- [Document]
Fraser Institute

The Fraser Institute

George Hewison         July 2013       Political Economy #1

 

Neo-Conservatism in Canada-Theory and Practice

 

In May, 1983, the Social Credit Government of Premier William Bennett won the provincial election in British Columbia with 49 per cent of the popular vote to the NDP opposition’s 45%.

 

In the immediate aftermath of its election victory, the Bennett Government, counting on a deflated opposition, morphed into a governing entity previously unknown in BC.

 

Years earlier, Social Credit, under Bennett’s father, WAC Bennett, had displaced the discredited Liberal/Conservative Coalition by jettisoning its “funny money”, Major Douglas libertarian views and committed itself to corporate Keynesian economic and social policy. The new Social Credit coalition, financed by big business, gathered together the wreckage of both Conservative and Liberal parties enabling it to head off a looming Cooperative Commonwealth (CCF) threat.

- [Complete the following]
**A.** In the essay on neo-conservatism in Canada, what share of the popular vote did the Social Credit Government win in British Columbia's May 1983 election?
**B.** Carry on the essay on neo-conservatism in Canada from the end of its last sentence.

- [Given information]
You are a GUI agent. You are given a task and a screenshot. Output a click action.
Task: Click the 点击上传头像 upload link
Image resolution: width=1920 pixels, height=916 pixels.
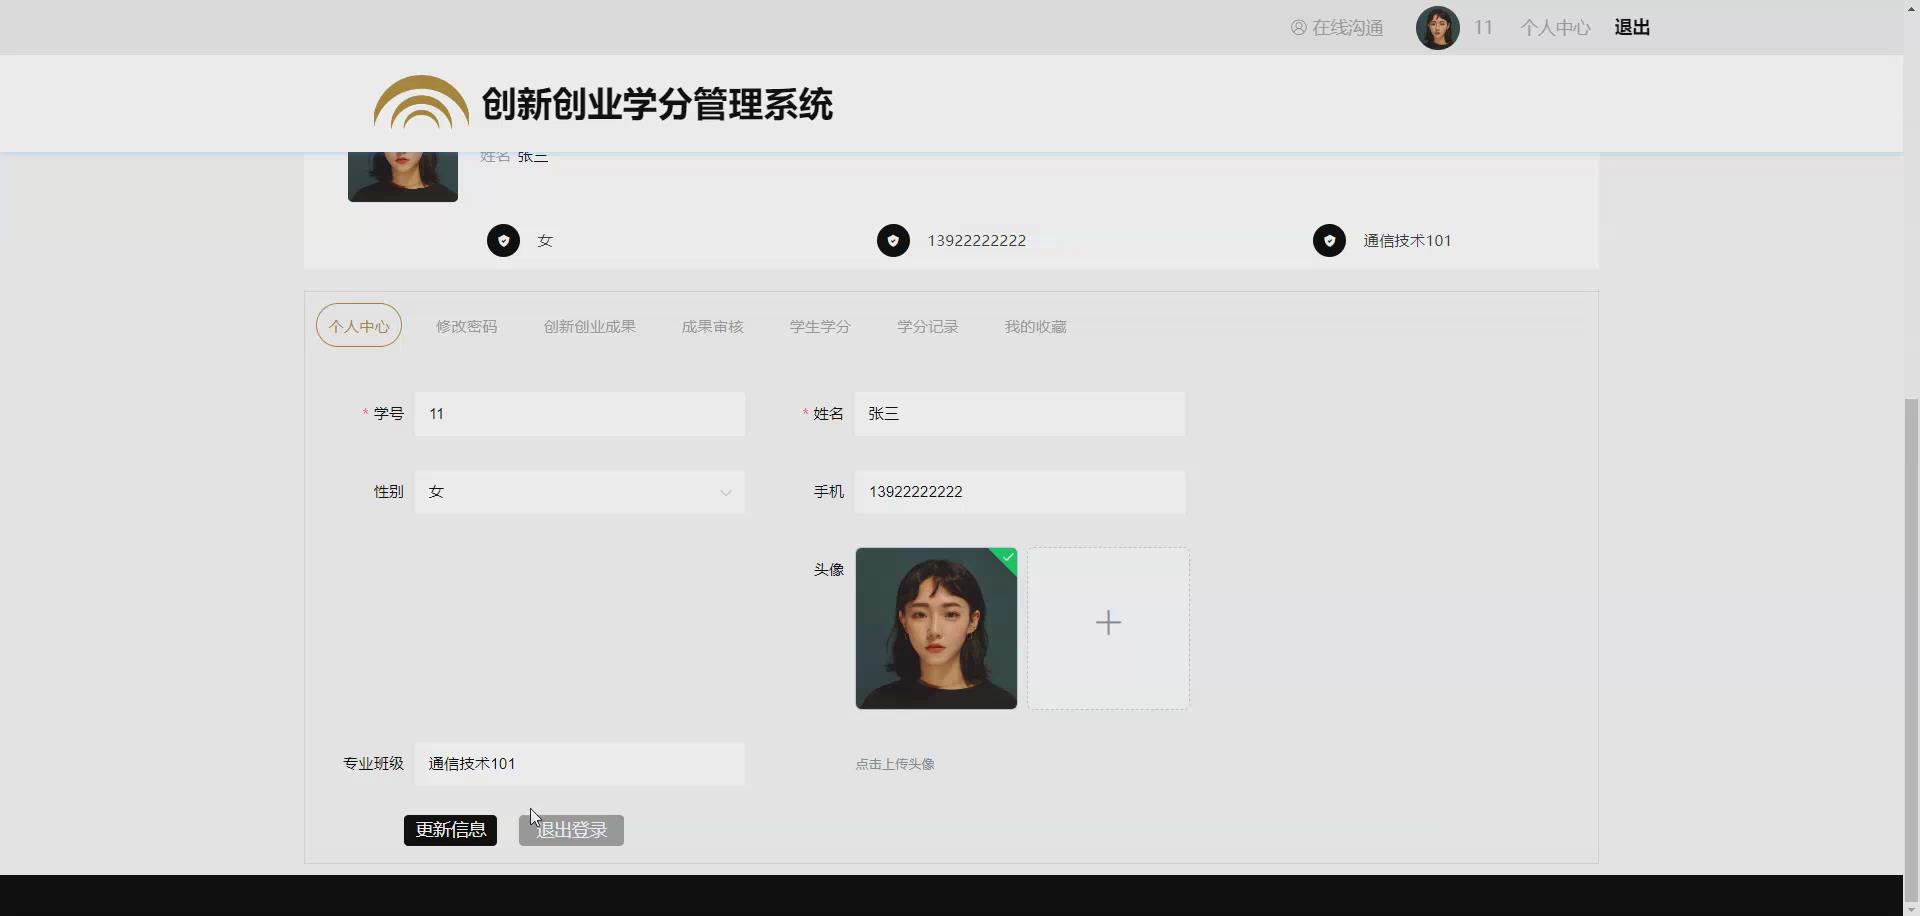pos(894,763)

- [Expected responses]
**A.** 49 per cent

**B.**
Thirty years later, a different political entity (with the same name and faces) emerged, bearing little similarity to its predecessor self; or to promises made during the election campaign. A new Bennett agenda heralded a significant change in Canadian politics. Neo-conservatism had gone from theory to practice in Canada.

 

Three weeks after the election, the Socred cabinet had met at a posh Okanagan Lake resort with Michael Walker, head of the Fraser Institute, which most social and labour activists in BC (including myself) dismissed at the time as a fringe element in the ideological sphere because their ideas seemed so far-fetched, and totally out of the mainstream.

 

The Fraser Institute had been established as a far Right think tank in 1974, replete with charitable tax status. The Institute`s founding CEO, Michael Walker, now a Senior Fellow at the Institute, had a close relationship with neo-conservative economic guru, Milton Friedman, of the celebrated Chicago School of economics.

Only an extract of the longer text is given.